Good point. It was for debugging only, I will remove it.
>>+
>>+ desc_addr = rte_vhost_gpa_to_vva(dev->mem, desc->addr);
>
>You should use vhost_iova_to_vva() here and everywhere else, otherwise
>you break IOMMU support.
Yes, I'll change it.
>>+ if (unlikely(!desc_addr))
>>+ return -1;
>>+
>>+ if (virtio_net_with_host_offload(dev)) {
>>+ hdr = (struct virtio_net_hdr *)((uintptr_t)desc_addr);
>>+ rte_prefetch0(hdr);
>>+ }
>>+
>>+ /*
>>+ * A virtio driver normally uses at least 2 desc buffers
>>+ * for Tx: the first for storing the header, and others
>>+ * for storing the data.
>>+ */
>>+ if (likely((desc->len == dev->vhost_hlen) &&
>>+ (desc->flags & VRING_DESC_F_NEXT) != 0)) {
>>+ if ((++vq->last_used_idx & (vq->size - 1)) == 0)
>>+ toggle_wrap_counter(vq);
>>+
>>+ desc = &descs[vq->last_used_idx & (vq->size - 1)];
>>+
>>+ if (unlikely(desc->flags & VRING_DESC_F_INDIRECT))

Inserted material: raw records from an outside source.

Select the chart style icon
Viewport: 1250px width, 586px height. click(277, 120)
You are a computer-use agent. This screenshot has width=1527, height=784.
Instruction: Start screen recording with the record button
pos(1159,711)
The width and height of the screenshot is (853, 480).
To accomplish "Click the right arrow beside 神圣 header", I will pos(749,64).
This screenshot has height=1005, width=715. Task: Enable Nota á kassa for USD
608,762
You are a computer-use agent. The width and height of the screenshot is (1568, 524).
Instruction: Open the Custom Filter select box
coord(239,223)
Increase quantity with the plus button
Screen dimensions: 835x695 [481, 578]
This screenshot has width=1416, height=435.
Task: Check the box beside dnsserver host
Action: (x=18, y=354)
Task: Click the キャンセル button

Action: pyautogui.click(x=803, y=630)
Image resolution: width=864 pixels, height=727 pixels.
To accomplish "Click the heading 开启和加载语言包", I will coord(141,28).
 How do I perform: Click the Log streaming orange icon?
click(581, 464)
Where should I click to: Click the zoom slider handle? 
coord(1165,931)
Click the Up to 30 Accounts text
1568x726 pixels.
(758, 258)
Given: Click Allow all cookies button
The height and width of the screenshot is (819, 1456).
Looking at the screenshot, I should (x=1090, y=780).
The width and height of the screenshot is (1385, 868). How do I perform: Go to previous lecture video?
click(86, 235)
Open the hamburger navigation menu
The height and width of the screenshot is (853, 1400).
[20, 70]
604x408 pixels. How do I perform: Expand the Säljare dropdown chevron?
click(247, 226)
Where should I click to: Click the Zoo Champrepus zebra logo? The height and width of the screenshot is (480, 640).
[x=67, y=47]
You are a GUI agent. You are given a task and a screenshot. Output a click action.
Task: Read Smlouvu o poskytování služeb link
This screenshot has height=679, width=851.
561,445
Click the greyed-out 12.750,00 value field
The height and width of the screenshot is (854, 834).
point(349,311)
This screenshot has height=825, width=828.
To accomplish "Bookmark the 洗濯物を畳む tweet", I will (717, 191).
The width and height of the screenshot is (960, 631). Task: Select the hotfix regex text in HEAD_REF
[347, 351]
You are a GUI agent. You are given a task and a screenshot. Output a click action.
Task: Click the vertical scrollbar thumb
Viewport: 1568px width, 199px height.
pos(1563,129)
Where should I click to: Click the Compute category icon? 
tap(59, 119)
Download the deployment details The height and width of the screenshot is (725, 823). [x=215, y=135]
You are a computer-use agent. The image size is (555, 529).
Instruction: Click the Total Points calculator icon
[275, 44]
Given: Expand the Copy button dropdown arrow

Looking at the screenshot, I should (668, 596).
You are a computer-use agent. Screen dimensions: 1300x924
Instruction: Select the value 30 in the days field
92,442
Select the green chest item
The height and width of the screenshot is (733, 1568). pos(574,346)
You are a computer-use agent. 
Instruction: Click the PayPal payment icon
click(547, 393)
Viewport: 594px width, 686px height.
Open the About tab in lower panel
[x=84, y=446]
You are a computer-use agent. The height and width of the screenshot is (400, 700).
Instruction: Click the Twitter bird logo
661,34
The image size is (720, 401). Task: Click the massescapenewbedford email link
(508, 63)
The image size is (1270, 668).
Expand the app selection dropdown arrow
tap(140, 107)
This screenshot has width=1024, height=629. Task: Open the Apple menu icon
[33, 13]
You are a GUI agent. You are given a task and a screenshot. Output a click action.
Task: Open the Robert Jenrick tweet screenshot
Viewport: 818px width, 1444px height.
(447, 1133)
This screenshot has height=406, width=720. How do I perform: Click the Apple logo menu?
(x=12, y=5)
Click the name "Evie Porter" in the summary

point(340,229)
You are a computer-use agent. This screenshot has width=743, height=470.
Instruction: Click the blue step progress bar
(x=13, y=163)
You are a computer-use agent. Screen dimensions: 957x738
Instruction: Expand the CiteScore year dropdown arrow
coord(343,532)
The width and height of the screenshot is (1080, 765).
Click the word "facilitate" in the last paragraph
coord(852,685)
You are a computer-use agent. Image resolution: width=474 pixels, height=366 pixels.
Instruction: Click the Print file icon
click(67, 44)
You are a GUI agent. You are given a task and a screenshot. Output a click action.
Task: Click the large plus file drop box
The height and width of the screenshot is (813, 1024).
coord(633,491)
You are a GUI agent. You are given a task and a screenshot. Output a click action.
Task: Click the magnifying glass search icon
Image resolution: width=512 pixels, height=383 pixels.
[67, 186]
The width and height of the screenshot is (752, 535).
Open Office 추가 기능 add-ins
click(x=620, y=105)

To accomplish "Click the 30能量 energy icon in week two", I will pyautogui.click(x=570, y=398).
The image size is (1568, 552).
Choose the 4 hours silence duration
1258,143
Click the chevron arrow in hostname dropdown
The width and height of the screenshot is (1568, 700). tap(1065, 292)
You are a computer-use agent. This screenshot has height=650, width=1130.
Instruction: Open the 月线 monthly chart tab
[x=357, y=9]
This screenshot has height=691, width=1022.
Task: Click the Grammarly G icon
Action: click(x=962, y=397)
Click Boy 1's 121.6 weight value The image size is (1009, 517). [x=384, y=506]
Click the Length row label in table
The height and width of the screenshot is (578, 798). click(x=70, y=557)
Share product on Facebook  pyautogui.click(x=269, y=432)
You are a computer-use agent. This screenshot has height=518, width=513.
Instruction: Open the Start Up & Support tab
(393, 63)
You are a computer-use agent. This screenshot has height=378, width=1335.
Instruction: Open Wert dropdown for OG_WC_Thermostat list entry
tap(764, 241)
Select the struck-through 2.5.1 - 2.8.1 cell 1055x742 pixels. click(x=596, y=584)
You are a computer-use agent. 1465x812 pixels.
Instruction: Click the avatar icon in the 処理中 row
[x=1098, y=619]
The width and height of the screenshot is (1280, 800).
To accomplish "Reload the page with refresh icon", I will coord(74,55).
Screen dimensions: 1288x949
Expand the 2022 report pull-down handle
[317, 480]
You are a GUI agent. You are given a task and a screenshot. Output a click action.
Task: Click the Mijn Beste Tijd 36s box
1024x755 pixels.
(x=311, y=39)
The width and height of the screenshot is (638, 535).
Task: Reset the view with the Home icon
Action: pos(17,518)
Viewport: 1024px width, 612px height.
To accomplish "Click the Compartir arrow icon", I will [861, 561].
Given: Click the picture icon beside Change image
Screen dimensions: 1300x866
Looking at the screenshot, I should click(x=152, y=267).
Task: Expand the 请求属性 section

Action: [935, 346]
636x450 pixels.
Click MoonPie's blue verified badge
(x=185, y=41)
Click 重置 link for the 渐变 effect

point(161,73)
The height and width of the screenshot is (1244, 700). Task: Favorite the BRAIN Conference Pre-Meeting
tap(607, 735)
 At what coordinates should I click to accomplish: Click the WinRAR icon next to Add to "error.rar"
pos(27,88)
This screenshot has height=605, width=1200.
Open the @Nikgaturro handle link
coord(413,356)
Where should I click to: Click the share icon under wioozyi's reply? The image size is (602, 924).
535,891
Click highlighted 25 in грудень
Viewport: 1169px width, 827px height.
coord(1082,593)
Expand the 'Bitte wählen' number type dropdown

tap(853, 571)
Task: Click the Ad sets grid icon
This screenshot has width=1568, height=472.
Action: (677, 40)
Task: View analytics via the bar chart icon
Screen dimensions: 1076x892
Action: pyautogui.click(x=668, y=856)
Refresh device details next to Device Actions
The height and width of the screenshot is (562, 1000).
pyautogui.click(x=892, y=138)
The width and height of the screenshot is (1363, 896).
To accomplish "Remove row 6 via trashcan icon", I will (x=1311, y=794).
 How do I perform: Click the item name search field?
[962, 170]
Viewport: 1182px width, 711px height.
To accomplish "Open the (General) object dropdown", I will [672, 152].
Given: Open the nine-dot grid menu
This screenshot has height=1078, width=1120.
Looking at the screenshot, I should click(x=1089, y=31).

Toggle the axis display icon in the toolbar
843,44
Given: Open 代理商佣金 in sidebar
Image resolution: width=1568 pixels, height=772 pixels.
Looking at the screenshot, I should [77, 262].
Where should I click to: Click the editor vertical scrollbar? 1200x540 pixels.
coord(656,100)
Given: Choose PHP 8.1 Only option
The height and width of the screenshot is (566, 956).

>>+ rte_panic("INDIRECT not supported yet");
>Ditto.
>
>>+
>>+ desc_addr = rte_vhost_gpa_to_vva(dev->mem, desc->addr);
>>+ if (unlikely(!desc_addr))
>>+ return -1;
>>+
>>+ desc_offset = 0;
>>+ desc_avail = desc->len;
>>+ } else {
>>+ desc_avail = desc->len - dev->vhost_hlen;
>>+ desc_offset = dev->vhost_hlen;
>>+ }
>>+
>>+ rte_prefetch0((void *)(uintptr_t)(desc_addr + desc_offset));
>>+
>>+ PRINT_PACKET(dev, (uintptr_t)(desc_addr + desc_offset), desc_avail, 0);
>>+
>>+ mbuf_offset = 0;
>>+ mbuf_avail = m->buf_len - RTE_PKTMBUF_HEADROOM;
>>+ while (1) {
>>+ uint64_t hpa;
>>+
>>+ cpy_len = RTE_MIN(desc_avail, mbuf_avail);
>>+
>>+ /*
>>+ * A desc buf might across two host physical pages that are
>>+ * not continuous. In such case (gpa_to_hpa returns 0), data
>>+ * will be copied even though zero copy is enabled.
>>+ */
>>+ if (unlikely(dev->dequeue_zero_copy && (hpa = gpa_to_hpa(dev,
>>+ desc->addr + desc_offset, cpy_len)))) {
>>+ cur->data_len = cpy_len;
>>+ cur->data_off = 0;
>>+ cur->buf_addr = (void *)(uintptr_t)desc_addr;
>>+ cur->buf_physaddr = hpa;
>>+
>>+ /*
>>+ * In zero copy mode, one mbuf can only reference data
>>+ * for one or partial of one desc buff.
>>+ */
>>+ mbuf_avail = cpy_len;
>>+ } else {
>>+ rte_memcpy(rte_pktmbuf_mtod_offset(cur, void *,
>>+ mbuf_offset),
>>+ (void *)((uintptr_t)(desc_addr + desc_offset)),
>>+ cpy_len);
>>+ }
>>+
>>+ mbuf_avail -= cpy_len;
>>+ mbuf_offset += cpy_len;
>>+ desc_avail -= cpy_len;
>>+ desc_offset += cpy_len;
>>+
>>+ /* This desc reaches to its end, get the next one */
>>+ if (desc_avail == 0) {
>>+ if ((desc->flags & VRING_DESC_F_NEXT) == 0)
>>+ break;
>>+
>>+ if ((++vq->last_used_idx & (vq->size - 1)) == 0)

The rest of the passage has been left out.